Film Review by Frederic and Mary Ann Brussat
Fiona (Julie Christie) and Grant (Gordon Pinsent) have been married for 44 years and live in an isolated farm house in Ontario, Canada. They enjoy cross-country skiing and sex. But their life together in love is threatened by the looming clouds of Alzheimer’s disease. One evening Fiona puts the frying pan away in the refrigerator. At a dinner with friends, she reaches for a bottle but can’t remember the word wine. Later, she says: “I think I’m beginning to disappear.” Grant wants to believe that these memory lapses are a normal part of the aging process but after Fiona loses track of where she is while cross-country skiing by herself, she decides it is time for her to enter Meadowlake, a residence facility for Alzheimer patients.

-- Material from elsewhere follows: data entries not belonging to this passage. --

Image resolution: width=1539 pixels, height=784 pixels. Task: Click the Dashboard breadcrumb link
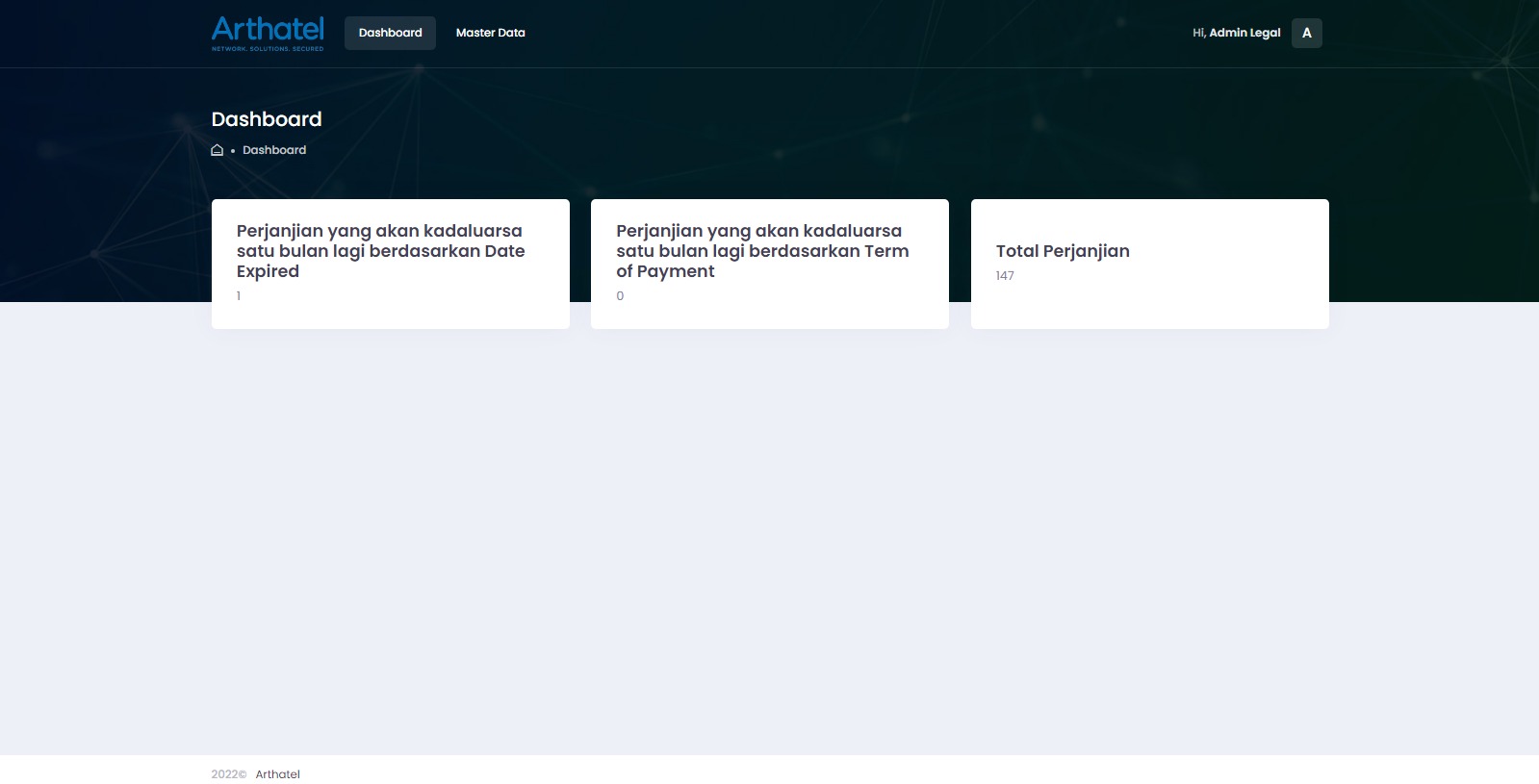(274, 150)
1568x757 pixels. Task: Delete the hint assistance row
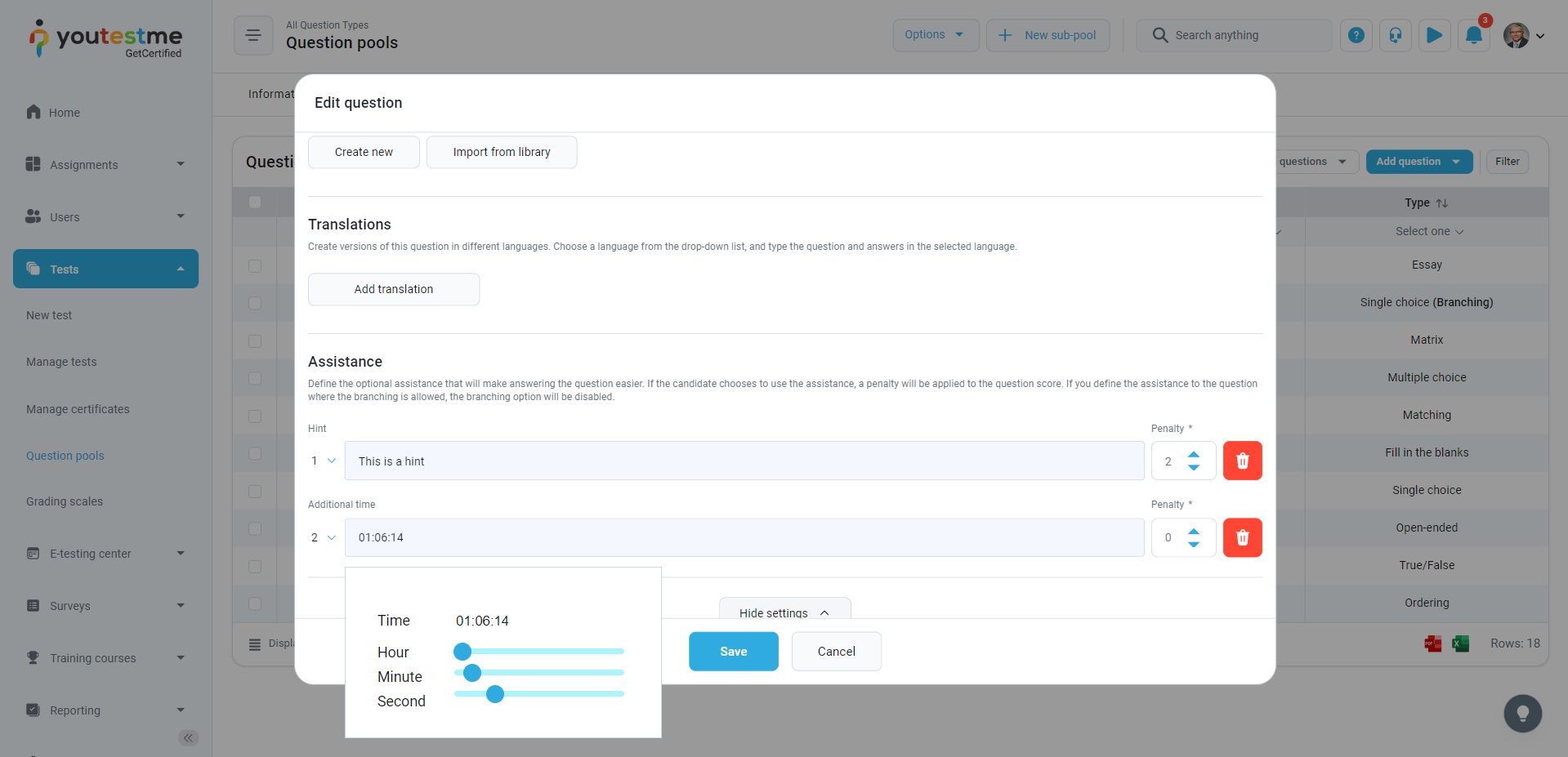tap(1242, 461)
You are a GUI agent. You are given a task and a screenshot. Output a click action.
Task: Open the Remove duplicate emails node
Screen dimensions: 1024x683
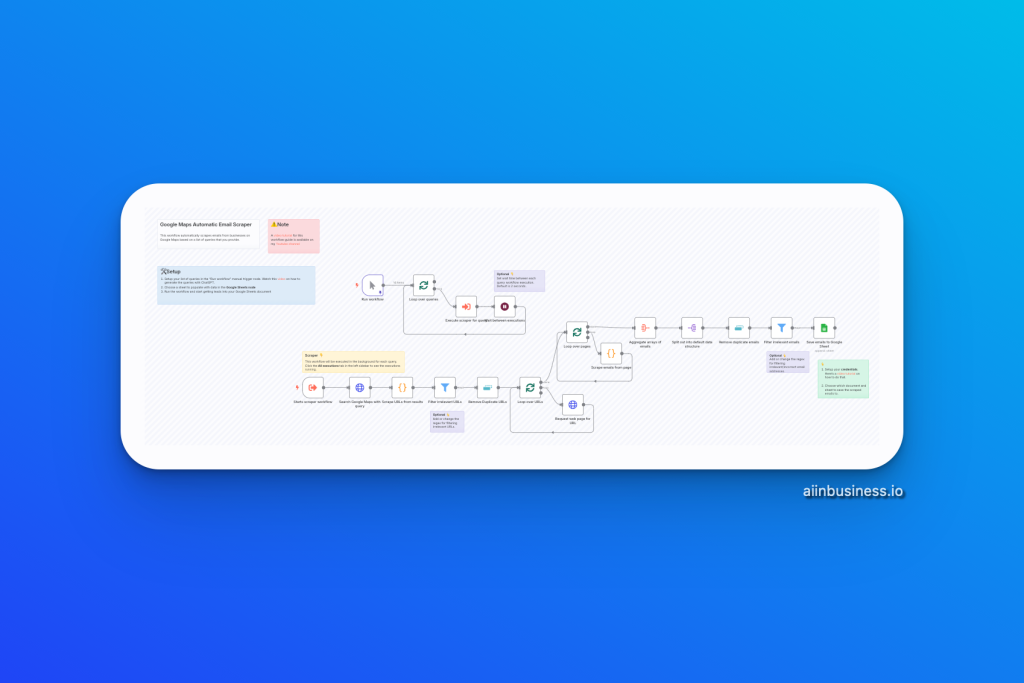[739, 328]
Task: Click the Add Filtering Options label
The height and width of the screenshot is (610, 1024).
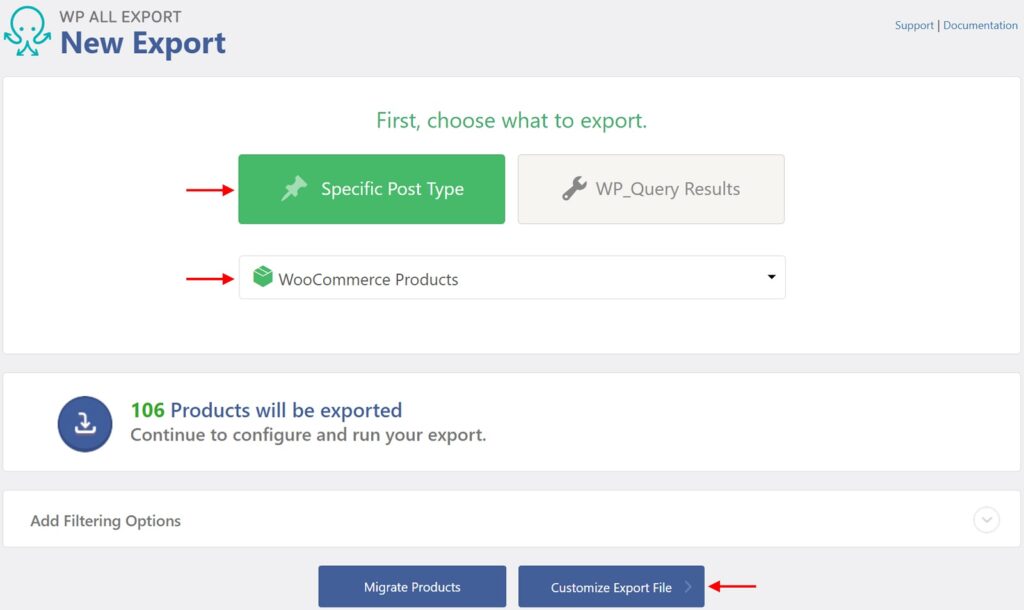Action: coord(105,520)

Madeleine (Wendy Crewson) is the efficient and always cheerful administrator of this fairly new facility which houses patients in their own rooms on the first floor and treats patients who have “lost it” on the dreaded second floor. Grant is upset when he learns that he cannot visit Fiona for her first month at Meadowlake since she will need that period to adjust on her own to the place, the staff, and the other patients. During this transition time, she becomes very attached to Aubrey (Michael Murphy), a wheelchair-bound patient who doesn’t talk and welcomes the attention she lavishes upon him. When Grant is finally allowed to visit, he discovers that Fiona is not interested in spending any time with him; she may or may not remember who he is.

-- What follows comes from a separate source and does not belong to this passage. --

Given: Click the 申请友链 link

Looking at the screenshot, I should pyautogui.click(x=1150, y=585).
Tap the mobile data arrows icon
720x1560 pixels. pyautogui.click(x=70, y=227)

Kristy (Kristen Thomson), the head nurse at Meadowlake, senses Grant’s estrangement and feelings of jealousy. When he turns to her for counsel, she shares her assessment that men usually have rosier memories of their marriages than the women do. He knows she’s right. Just before entering the facility, Fiona reminded him of something she does want to forget — the pain she felt years ago when as a university professor of mythology he had affairs with younger women. Now he is the one who is angry and jealous as he waits for her to leave Aubrey long enough so he can talk to her. Of her new friend, she says, “He doesn’t confuse me at all.” It is a poignant moment in which Grant realizes that his only choice in the name of love is to let go and not be so attached to Fiona.
In one of the best films of 2007, writer and director Sarah Polley has creatively adapted for the screen Canadian author Alice Munro’s short story “The Bear Came Over the Mountain.” Julie Christie gives an Academy Award-caliber performance, and the rest of the cast is also superb. This subtle and poignant drama deals with the nature of love in a long-lasting marriage and the important role memory plays in our lives. It also explores the many ramifications of dementia, of which Alzheimer’s is the most common form. Lewis Thomas has called it “the disease of the century . . . the worst of all diseases, not just for what it does to the patient, but for its devastating effects on family and friends.” Alzheimer’s sufferers unlearn even the simplest skills; eventually they become totally incapable of caring for themselves. With no known cure or preventive treatment, the disease is always fatal.
In the marriage ceremony, couples make a lifetime commitment to each other. Although most of them expect to honor that promise, almost half of them will split before 15 years are over. Away From Her is about the bonds that hold a couple together even when a couple faces challenges that test every ounce of their caring and commitment to each other. Marian (Olympia Dukakis), Aubrey’s wife, provides Grant with the key to dealing with Fiona. What happens is not something he expects or makes sense of afterwards. But it offers him a chance to repair his relationship with Fiona and verify his love for her.
Special DVD features include an audio commentary by Julie Christie and deleted scenes with an audio commentary by director Sarah Poley.